Records for this task ::
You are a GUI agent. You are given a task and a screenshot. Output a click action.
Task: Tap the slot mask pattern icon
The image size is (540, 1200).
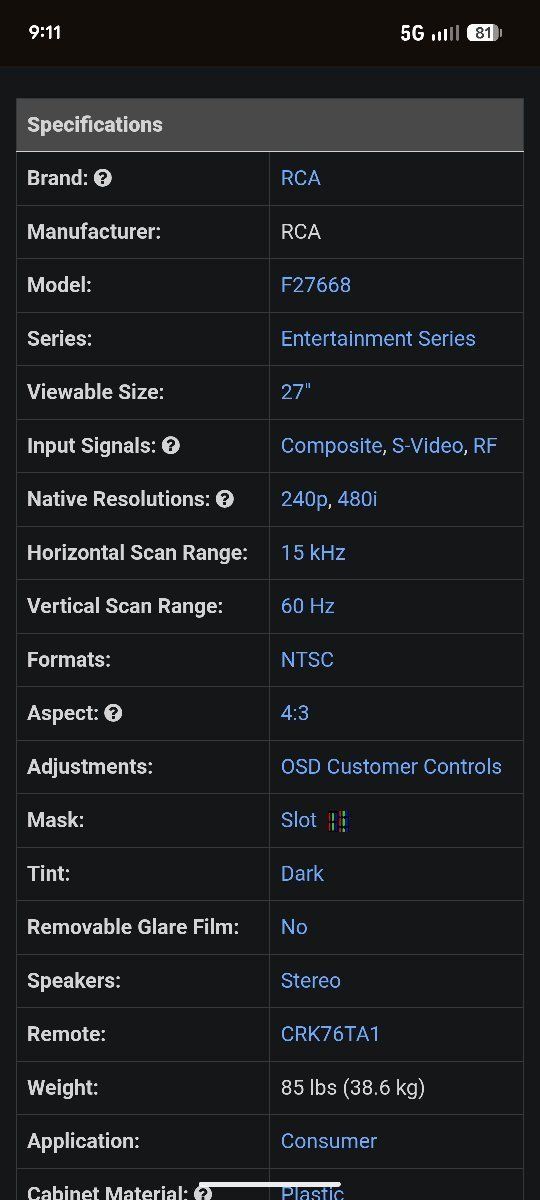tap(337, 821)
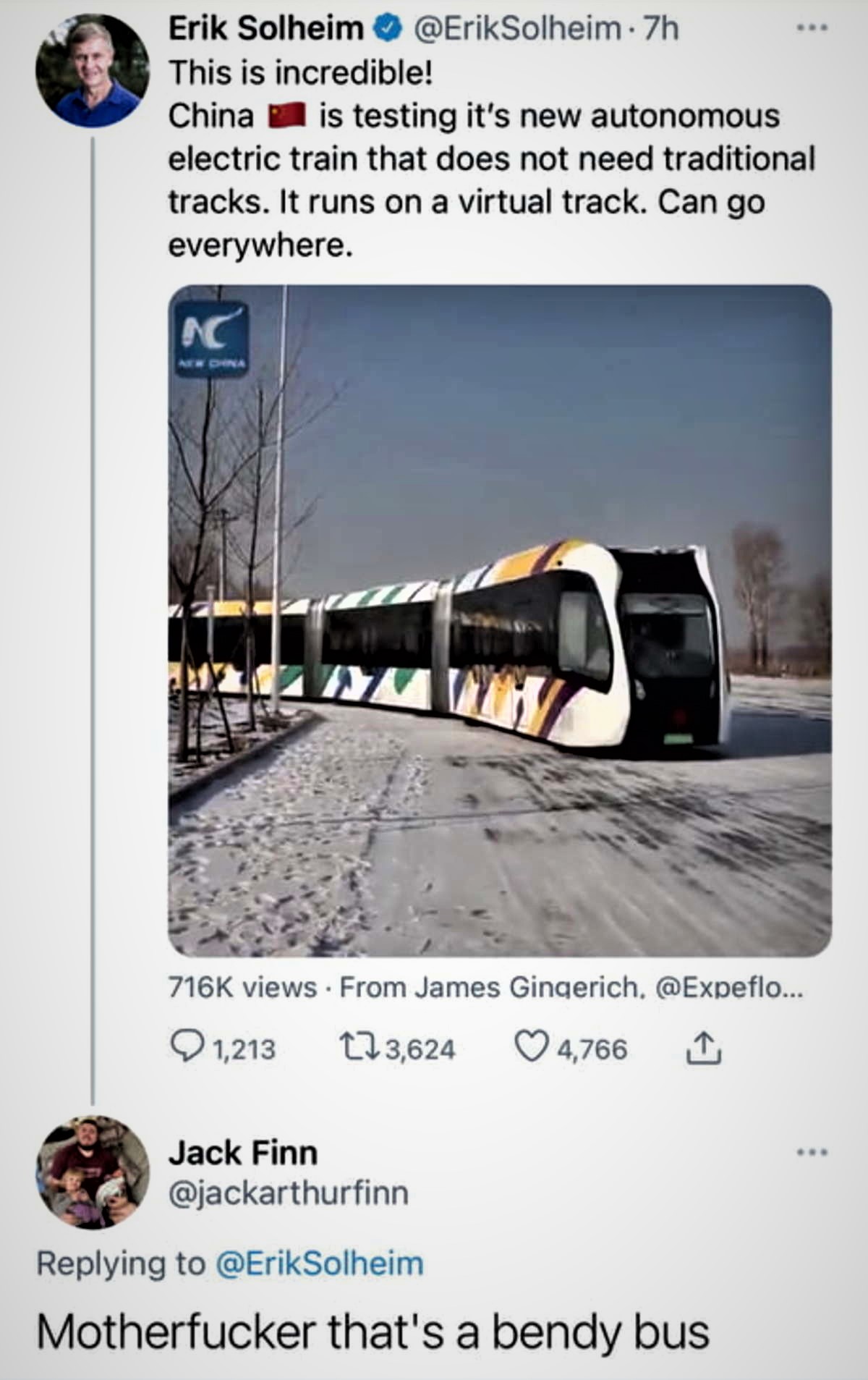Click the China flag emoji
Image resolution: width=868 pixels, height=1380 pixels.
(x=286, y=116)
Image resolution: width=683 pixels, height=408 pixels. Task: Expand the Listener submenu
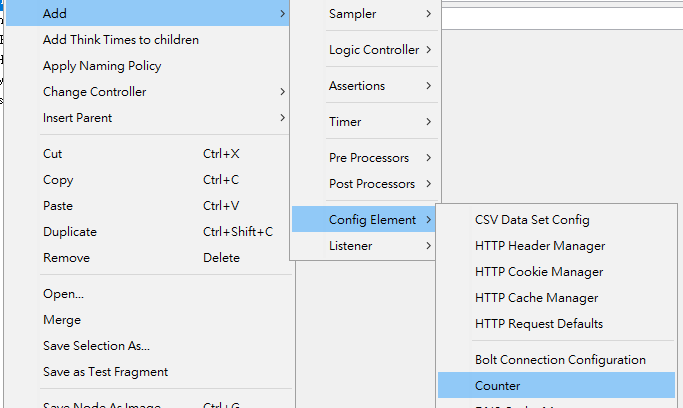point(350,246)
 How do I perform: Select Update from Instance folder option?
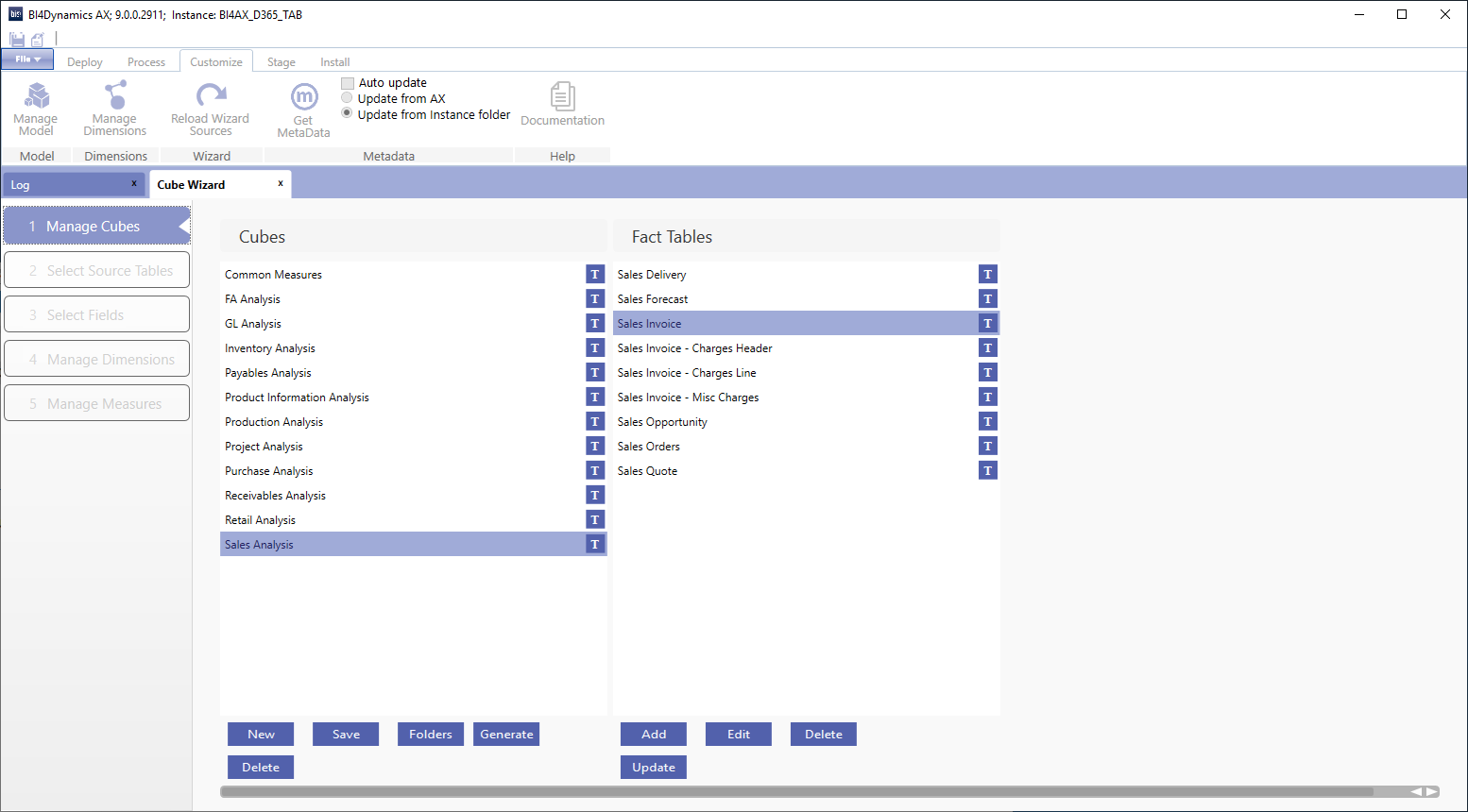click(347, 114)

Exercise details :: Would you output all of the entries above exactly, keeping the pictures out?

Result of this task ::
You are a GUI agent. You are given a task and a screenshot. Output a click action.
Task: Tap the slot mask pattern icon
The image size is (540, 1200).
tap(337, 821)
Click the China flag emoji
Image resolution: width=868 pixels, height=1380 pixels.
(x=286, y=116)
Image resolution: width=683 pixels, height=408 pixels. Task: Expand the Listener submenu
point(350,246)
 How do I perform: Select Update from Instance folder option?
click(347, 114)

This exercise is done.